[Records from a data collection]
◆ ◆ ◆

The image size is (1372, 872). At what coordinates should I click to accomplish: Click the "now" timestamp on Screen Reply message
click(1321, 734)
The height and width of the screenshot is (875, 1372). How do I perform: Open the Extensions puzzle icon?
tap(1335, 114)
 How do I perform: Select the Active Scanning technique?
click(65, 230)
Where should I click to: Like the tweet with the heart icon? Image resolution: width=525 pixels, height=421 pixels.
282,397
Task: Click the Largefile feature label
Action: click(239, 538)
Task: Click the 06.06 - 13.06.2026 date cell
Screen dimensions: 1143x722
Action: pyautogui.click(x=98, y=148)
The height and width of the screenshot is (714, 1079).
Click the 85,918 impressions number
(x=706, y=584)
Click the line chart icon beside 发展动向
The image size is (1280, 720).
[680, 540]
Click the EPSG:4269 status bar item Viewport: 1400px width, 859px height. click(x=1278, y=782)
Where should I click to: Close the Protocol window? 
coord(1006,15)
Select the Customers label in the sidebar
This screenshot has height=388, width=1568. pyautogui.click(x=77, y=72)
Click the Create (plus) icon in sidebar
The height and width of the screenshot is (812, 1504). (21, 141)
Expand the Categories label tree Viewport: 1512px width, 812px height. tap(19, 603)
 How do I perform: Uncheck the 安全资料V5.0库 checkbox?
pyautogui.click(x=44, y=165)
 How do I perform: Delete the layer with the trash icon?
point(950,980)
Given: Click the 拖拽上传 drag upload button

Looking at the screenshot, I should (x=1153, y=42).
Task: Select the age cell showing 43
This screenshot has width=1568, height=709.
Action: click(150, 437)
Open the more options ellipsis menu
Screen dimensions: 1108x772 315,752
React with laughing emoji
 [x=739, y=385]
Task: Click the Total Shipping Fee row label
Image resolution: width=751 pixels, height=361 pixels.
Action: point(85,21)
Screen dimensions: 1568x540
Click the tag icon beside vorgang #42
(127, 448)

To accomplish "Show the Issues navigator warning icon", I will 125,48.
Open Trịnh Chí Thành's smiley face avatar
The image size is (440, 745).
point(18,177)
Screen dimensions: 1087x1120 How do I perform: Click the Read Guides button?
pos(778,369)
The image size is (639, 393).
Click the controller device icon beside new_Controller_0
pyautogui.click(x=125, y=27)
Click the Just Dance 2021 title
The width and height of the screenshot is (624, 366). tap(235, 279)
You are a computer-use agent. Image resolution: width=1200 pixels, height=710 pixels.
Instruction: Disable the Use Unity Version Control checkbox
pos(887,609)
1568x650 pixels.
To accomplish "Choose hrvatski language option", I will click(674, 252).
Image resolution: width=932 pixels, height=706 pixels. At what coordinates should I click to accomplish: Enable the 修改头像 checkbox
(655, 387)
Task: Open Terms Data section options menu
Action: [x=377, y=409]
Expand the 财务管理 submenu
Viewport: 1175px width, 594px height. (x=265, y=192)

◆ ◆ ◆

#### [Short exercise]
Count the lines in the listing above that contain the string "checkbox", treating case as significant, and reply with the number alone.

#### [Full answer]
3